[[ The input open ]]

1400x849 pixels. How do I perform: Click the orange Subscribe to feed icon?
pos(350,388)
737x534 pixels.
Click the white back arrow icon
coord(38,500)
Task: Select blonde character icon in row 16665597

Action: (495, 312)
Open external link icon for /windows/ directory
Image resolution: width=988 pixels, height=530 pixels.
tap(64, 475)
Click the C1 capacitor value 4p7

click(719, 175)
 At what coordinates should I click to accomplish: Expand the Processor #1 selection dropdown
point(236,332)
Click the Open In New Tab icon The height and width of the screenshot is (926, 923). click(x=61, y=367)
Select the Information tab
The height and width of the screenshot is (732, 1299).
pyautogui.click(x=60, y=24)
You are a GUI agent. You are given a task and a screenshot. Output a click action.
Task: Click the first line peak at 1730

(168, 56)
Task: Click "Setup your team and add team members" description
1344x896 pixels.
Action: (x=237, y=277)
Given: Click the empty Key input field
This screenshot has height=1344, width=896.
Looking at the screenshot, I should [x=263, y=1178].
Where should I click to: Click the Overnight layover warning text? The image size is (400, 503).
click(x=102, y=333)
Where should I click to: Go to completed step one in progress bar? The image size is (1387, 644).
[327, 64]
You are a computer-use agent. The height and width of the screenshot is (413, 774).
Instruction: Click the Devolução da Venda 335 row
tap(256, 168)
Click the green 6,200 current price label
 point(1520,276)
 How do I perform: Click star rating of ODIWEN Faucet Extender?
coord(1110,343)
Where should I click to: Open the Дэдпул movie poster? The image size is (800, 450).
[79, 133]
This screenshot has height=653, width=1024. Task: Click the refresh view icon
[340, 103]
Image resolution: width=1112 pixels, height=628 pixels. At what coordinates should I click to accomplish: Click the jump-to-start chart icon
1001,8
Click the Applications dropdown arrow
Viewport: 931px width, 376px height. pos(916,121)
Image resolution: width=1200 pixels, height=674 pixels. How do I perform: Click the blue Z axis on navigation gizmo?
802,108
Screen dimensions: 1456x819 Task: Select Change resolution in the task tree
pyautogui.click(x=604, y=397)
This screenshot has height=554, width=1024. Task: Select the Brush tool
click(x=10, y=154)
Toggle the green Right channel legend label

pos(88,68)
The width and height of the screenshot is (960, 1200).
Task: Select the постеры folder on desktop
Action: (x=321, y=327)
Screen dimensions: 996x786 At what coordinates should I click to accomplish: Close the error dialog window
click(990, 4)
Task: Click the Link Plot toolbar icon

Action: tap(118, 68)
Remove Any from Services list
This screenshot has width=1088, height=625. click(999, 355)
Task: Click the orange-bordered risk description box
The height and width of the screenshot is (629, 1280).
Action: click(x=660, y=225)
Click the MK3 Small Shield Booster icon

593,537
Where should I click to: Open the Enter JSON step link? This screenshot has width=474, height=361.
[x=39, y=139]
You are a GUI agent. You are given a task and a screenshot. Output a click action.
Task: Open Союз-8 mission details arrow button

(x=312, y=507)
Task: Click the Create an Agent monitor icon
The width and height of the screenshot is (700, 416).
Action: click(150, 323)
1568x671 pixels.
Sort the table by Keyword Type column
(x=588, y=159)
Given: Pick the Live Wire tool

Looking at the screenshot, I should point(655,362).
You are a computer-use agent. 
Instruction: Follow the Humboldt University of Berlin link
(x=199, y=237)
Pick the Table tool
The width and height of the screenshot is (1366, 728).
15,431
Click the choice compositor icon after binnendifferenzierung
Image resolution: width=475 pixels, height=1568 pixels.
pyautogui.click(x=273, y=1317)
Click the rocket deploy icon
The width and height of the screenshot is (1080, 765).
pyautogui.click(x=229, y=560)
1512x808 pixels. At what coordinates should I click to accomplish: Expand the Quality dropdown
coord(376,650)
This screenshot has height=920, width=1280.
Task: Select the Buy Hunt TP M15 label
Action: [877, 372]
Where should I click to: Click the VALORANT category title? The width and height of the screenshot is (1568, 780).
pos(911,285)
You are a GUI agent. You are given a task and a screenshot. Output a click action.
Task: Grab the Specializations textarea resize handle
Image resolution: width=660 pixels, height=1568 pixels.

[[ The input closed ]]

**Your assignment:** Your job is to print all of the material again, word for word.

**Solved exercise:**
1400x849 pixels. How do I perform: Click the orange Subscribe to feed icon?
pos(350,388)
737x534 pixels.
Click the white back arrow icon
coord(38,500)
Task: Select blonde character icon in row 16665597

Action: (495, 312)
Open external link icon for /windows/ directory
Image resolution: width=988 pixels, height=530 pixels.
tap(64, 475)
Click the C1 capacitor value 4p7

click(719, 175)
 At what coordinates should I click to accomplish: Expand the Processor #1 selection dropdown
point(236,332)
Click the Open In New Tab icon The height and width of the screenshot is (926, 923). click(x=61, y=367)
Select the Information tab
The height and width of the screenshot is (732, 1299).
pyautogui.click(x=60, y=24)
You are a GUI agent. You are given a task and a screenshot. Output a click action.
Task: Click the first line peak at 1730

(168, 56)
Task: Click "Setup your team and add team members" description
1344x896 pixels.
Action: (x=237, y=277)
Given: Click the empty Key input field
This screenshot has height=1344, width=896.
Looking at the screenshot, I should [x=263, y=1178].
Where should I click to: Click the Overnight layover warning text? The image size is (400, 503).
click(x=102, y=333)
Where should I click to: Go to completed step one in progress bar? The image size is (1387, 644).
[327, 64]
You are a computer-use agent. The height and width of the screenshot is (413, 774).
Instruction: Click the Devolução da Venda 335 row
tap(256, 168)
Click the green 6,200 current price label
 point(1520,276)
 How do I perform: Click star rating of ODIWEN Faucet Extender?
coord(1110,343)
Where should I click to: Open the Дэдпул movie poster? The image size is (800, 450).
[79, 133]
This screenshot has height=653, width=1024. Task: Click the refresh view icon
[340, 103]
Image resolution: width=1112 pixels, height=628 pixels. At what coordinates should I click to accomplish: Click the jump-to-start chart icon
1001,8
Click the Applications dropdown arrow
Viewport: 931px width, 376px height. pos(916,121)
Image resolution: width=1200 pixels, height=674 pixels. How do I perform: Click the blue Z axis on navigation gizmo?
802,108
Screen dimensions: 1456x819 Task: Select Change resolution in the task tree
pyautogui.click(x=604, y=397)
This screenshot has height=554, width=1024. Task: Select the Brush tool
click(x=10, y=154)
Toggle the green Right channel legend label

pos(88,68)
The width and height of the screenshot is (960, 1200).
Task: Select the постеры folder on desktop
Action: (x=321, y=327)
Screen dimensions: 996x786 At what coordinates should I click to accomplish: Close the error dialog window
click(990, 4)
Task: Click the Link Plot toolbar icon

Action: tap(118, 68)
Remove Any from Services list
This screenshot has width=1088, height=625. click(999, 355)
Task: Click the orange-bordered risk description box
The height and width of the screenshot is (629, 1280).
Action: click(x=660, y=225)
Click the MK3 Small Shield Booster icon

593,537
Where should I click to: Open the Enter JSON step link? This screenshot has width=474, height=361.
[x=39, y=139]
You are a GUI agent. You are given a task and a screenshot. Output a click action.
Task: Open Союз-8 mission details arrow button

(x=312, y=507)
Task: Click the Create an Agent monitor icon
The width and height of the screenshot is (700, 416).
Action: click(150, 323)
1568x671 pixels.
Sort the table by Keyword Type column
(x=588, y=159)
Given: Pick the Live Wire tool

Looking at the screenshot, I should point(655,362).
You are a computer-use agent. 
Instruction: Follow the Humboldt University of Berlin link
(x=199, y=237)
Pick the Table tool
The width and height of the screenshot is (1366, 728).
15,431
Click the choice compositor icon after binnendifferenzierung
Image resolution: width=475 pixels, height=1568 pixels.
pyautogui.click(x=273, y=1317)
Click the rocket deploy icon
The width and height of the screenshot is (1080, 765).
pyautogui.click(x=229, y=560)
1512x808 pixels. At what coordinates should I click to accomplish: Expand the Quality dropdown
coord(376,650)
This screenshot has height=920, width=1280.
Task: Select the Buy Hunt TP M15 label
Action: [877, 372]
Where should I click to: Click the VALORANT category title? The width and height of the screenshot is (1568, 780).
pos(911,285)
You are a GUI agent. You are given a task and a screenshot. Output a click action.
Task: Grab the Specializations textarea resize handle
Image resolution: width=660 pixels, height=1568 pixels.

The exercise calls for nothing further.